The mean preoperative pressure was 28.2 ± 4.4 mm Hg. The mean postoperative IOP at 1 day was 18.4 ± 10.9 mm Hg; 1 month 17.1 ± 5.4 mm Hg; 6 months 17.4 ± 3.5 mm Hg; and 13 months 15.5± 1.6 mm Hg. Intraoperative blood reflux occurred in all patients with clearing of the blood by 1 week.
As this type of surgery is not like a trabeculectomy with antimetabolites, the complications associated with bleb formation such as hypotony, bleb leaks, and bleb failure do not occur.
Physician Commentary
Anterior segment surgeons who are familiar with goniotomy in children will find this procedure easy to master according to Dr. Minckler. "It boils down to offering, potentially at least, a very simple way to accomplish an improvement in the outflow of aqueous that probably won't take a skilled operator more than 3 to 5 minutes," says Dr. Minckler.
Doctors have already achieved long-term results performing goniotomies or trabeculectomies on children due in large part to the makeup of children's meshwork. Dr. Minckler notes children's increased elastic tissue as opposed to adults' lack of elasticity in this area. Dr. Minckler is hopeful this new type of trabecular surgery can provide permanent filtration in adults.

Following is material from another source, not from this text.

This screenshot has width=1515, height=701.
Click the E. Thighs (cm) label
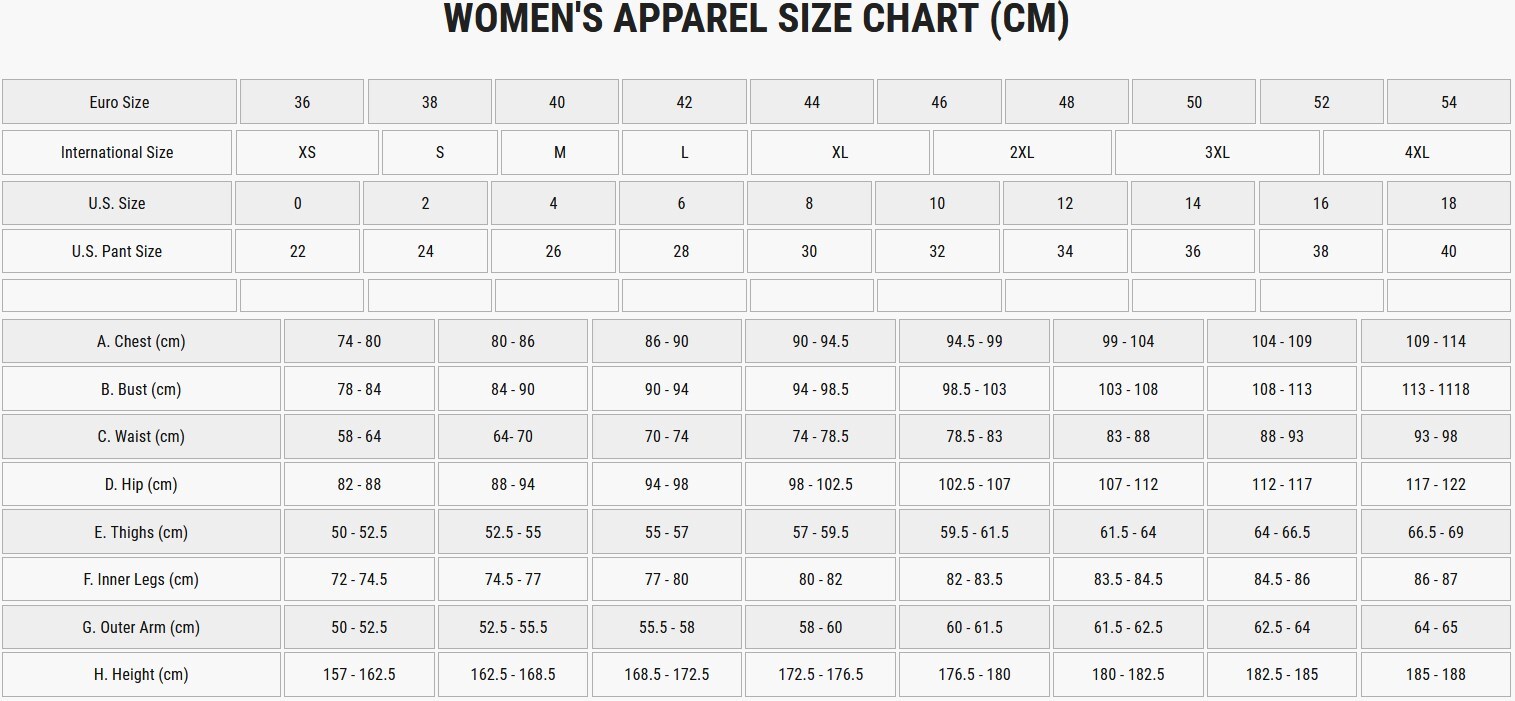141,532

"The theory we propose as to why this procedure works in adults," says Dr. Minckler, "is that because you are removing a strip of tissue, the gape you create persists. Whereas, if you just slice through this tissue, which is what's done with goniotomy, or rupture the meshwork inward as in trabeculectomy, you leave tissue behind. You don't actually remove a strip of tissue, you just disrupt it.
"The presumption is that in adults, because you don't remove the strip of tissue, there is a lot of debris and tissue fragments that can reconnect, seal, and scar so that the opening does not remain patent."
To solidify this theory, surgeons are continuing their studies of this potential breakthrough in surgical filtration.
Contact Information
The Trabectome system has been FDA approved, but is not yet available on the market. To find out more about the instrument and the procedure, call NeoMedix at (949) 248-7029 or visit the company Web site at www.neomedix.net.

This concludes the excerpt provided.